Jake probably did comparable damage to his jet that Maverick had gotten his ass chewed over in their training exercise as he shot past them, swung around, and got behind the bandit. Just in time, too, for the bandit's missile to get primed as Jake opened fire and blew the asshole to bits.

 

He wouldn't brag about it too much. Just a little bit. Just enough.

 

But in that moment, he couldn't resist a quip of, "I am good, Rooster. I'm very good," as he locked eyes with a dead man and felt hope swell in his chest for the first time in years.

 

And yeah, it was probably a bit risky to refuse Bradley's outstretched hand in favor of a clamped hand of Jake's own circling his neck and pulling him in for a searing kiss. Right there on the flight deck. Seconds away from being court-martialed. Right in front of their entire squad, all of whom were in stunned silence apart from a whooping Javy. Right in front of Bradley's… whatever the fuck Maverick was to him.

 

But it was also so fucking worth it.

 

☾⭒

 

The Hanged Man

 

Upright: a change in perspective, waiting for the right time, finding what truly matters

 

Reversed: waiting is over, emerging with a new understanding, balance

 

If you have been feeling stagnant, the time to embrace change has come. Welcome it with open arms and let go of old beliefs that have been holding you back. Welcome love back in.

 

☾⭒

Notes:

So this started being composed in fall of 2025 because I became inspired by some tarot research I had done for a social media post. The Hanged Man just fit Jake SO well, what with the meaning and, of course, his callsign. I had watched TG:M not long before, and immediately started down a Sereshaw wormhole. And because I LOVE a good character study, here we are. Jacob Seresin is a wealth of angst and yearning waiting to happen.

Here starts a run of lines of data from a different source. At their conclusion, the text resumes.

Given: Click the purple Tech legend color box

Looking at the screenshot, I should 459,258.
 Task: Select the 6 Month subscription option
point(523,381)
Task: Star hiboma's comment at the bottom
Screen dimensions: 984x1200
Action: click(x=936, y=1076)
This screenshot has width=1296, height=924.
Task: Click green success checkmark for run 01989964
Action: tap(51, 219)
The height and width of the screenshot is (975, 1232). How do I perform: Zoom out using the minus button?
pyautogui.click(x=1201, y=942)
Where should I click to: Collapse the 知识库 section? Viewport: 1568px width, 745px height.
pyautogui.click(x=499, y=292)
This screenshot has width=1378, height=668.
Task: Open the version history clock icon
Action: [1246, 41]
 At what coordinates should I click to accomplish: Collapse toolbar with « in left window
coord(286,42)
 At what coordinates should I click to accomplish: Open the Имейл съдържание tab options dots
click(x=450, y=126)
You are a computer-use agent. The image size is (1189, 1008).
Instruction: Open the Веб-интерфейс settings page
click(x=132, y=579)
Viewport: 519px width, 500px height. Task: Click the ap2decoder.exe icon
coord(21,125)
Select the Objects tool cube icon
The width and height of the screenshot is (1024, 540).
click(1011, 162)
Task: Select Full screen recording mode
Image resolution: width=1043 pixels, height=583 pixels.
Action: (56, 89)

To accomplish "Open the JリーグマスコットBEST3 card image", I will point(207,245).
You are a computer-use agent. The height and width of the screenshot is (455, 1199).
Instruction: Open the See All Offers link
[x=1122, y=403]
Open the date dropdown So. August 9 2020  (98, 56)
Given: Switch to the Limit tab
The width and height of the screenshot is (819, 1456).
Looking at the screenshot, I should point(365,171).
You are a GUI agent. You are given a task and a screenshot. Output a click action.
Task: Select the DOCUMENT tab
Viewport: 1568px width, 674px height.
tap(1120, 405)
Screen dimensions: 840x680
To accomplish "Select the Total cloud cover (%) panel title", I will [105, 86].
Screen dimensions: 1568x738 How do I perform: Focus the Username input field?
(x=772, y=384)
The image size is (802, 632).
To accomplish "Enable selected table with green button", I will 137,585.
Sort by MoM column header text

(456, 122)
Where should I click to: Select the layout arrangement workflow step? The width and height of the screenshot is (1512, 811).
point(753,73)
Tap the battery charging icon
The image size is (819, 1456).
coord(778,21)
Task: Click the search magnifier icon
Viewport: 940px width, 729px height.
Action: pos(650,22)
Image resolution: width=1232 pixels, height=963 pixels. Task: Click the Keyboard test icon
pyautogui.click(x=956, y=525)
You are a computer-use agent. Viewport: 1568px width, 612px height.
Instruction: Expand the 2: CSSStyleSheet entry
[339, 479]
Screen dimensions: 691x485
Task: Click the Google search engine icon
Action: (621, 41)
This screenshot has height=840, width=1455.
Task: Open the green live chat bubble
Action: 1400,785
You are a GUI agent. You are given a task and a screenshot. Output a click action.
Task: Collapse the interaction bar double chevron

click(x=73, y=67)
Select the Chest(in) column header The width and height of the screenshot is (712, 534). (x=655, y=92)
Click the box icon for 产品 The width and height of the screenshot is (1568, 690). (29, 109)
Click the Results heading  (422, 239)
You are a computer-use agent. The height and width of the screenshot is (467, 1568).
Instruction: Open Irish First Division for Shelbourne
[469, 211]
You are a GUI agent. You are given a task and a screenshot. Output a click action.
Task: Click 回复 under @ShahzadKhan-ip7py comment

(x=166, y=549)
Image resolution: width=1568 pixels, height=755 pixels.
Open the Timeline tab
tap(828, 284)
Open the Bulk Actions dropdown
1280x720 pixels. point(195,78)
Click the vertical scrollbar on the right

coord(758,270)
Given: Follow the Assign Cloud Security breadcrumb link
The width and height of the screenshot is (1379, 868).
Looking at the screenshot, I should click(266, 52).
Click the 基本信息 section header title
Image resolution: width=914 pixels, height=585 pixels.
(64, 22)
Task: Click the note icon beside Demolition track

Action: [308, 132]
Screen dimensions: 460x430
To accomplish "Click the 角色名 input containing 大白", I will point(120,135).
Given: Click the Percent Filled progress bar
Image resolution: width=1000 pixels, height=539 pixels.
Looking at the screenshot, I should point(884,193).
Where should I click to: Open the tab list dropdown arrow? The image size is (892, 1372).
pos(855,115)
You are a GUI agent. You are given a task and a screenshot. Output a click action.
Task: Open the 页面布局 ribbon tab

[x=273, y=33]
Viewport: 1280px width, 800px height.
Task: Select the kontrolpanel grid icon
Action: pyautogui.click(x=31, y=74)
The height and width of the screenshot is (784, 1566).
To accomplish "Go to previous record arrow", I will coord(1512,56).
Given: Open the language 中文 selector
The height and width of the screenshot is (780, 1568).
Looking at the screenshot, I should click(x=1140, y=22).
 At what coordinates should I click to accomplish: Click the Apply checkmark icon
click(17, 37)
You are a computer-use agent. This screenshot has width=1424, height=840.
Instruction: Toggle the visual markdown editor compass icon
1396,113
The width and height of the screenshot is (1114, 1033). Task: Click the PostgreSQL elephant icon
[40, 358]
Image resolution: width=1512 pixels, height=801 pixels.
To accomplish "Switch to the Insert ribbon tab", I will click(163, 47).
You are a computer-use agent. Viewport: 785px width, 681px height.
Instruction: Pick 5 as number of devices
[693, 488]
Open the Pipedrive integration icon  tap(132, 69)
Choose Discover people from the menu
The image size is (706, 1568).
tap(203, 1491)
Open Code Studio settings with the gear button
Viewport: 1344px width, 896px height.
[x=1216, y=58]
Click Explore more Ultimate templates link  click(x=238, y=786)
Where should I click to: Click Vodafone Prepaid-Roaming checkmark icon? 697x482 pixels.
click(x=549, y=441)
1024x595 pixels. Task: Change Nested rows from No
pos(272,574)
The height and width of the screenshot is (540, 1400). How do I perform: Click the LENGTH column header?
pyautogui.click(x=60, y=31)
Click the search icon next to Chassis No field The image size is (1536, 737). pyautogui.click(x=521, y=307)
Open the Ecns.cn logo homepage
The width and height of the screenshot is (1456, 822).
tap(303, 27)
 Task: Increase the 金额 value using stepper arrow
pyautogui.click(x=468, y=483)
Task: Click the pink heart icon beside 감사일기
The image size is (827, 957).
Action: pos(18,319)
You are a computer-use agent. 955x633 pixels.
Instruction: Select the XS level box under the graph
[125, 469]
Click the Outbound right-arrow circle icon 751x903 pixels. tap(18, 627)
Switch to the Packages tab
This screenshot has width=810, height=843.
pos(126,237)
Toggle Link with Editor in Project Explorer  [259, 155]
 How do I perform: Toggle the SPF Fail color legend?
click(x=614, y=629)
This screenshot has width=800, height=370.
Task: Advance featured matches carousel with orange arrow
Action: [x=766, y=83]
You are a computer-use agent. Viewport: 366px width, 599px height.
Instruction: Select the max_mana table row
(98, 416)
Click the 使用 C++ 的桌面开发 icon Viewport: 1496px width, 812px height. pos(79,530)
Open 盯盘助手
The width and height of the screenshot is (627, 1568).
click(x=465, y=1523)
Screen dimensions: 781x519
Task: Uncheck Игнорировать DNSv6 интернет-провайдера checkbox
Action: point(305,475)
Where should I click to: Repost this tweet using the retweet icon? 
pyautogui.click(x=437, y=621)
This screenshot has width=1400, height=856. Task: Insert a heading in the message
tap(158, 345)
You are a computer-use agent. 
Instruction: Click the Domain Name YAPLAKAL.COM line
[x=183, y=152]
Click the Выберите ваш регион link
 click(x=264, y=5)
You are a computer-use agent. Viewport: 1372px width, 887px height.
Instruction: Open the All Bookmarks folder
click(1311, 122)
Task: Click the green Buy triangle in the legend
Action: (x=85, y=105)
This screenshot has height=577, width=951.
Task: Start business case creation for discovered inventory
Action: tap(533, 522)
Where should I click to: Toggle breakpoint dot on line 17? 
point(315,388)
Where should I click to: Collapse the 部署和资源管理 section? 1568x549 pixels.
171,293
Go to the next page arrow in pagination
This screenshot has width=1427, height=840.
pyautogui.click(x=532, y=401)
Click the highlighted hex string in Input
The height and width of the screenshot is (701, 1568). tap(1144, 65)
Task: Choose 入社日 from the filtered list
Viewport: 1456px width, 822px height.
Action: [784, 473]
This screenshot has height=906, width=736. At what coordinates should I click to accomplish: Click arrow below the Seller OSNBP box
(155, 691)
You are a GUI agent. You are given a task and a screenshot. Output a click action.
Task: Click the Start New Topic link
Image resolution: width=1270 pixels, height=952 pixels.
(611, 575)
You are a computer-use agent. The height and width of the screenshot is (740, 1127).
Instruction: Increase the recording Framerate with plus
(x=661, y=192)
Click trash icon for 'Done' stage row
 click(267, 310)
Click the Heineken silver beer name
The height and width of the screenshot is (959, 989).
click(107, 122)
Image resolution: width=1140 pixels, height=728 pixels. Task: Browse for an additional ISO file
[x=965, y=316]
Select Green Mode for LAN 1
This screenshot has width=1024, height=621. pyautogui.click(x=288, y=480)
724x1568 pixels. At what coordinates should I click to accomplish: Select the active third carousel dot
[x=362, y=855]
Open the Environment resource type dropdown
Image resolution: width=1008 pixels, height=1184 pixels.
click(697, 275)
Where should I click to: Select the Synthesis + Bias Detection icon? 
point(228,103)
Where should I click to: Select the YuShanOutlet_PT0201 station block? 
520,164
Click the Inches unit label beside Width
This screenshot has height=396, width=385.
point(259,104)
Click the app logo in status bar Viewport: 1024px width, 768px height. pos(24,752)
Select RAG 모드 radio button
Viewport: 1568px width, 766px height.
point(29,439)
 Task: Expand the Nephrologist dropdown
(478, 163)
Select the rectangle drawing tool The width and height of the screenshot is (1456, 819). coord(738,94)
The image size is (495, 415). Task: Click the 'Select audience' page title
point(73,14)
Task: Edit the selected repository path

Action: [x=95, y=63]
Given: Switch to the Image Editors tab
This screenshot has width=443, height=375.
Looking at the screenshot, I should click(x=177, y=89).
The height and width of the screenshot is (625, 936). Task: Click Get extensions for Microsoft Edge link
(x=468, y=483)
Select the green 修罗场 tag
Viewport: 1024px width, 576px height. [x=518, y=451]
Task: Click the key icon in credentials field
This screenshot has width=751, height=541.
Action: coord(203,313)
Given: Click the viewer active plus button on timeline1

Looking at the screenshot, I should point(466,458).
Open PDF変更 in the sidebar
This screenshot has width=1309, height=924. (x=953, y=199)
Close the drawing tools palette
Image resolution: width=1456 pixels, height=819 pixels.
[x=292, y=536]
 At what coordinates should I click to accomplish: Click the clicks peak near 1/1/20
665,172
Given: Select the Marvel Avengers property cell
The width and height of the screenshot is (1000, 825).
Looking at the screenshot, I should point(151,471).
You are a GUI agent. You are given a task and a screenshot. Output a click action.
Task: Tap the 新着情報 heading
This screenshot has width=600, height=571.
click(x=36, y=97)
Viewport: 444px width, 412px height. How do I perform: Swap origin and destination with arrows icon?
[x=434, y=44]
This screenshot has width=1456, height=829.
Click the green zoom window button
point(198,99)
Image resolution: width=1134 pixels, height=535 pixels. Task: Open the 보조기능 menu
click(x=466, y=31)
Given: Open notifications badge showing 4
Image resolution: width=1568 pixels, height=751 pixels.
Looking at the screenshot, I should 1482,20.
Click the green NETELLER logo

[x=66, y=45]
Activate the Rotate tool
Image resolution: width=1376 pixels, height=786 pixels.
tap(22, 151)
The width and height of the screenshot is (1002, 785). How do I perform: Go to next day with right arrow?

So I spent my staff meeting the next day writing most of the first chunk of this (up to "So he dug in his claws") and spent yesterday writing the rest of it while walking nearly two miles on my walking pad. Because nothing motivates me to exercise like writing queer fanfiction while I do it, y'all.

And yeah, the ending was slightly deviated from canon because FUCK the writers for not letting them kiss at the end. They deserved it. Shut up.

As always, constructive feedback is welcome from those better informed than me in what is and is not accurate to canon/reality.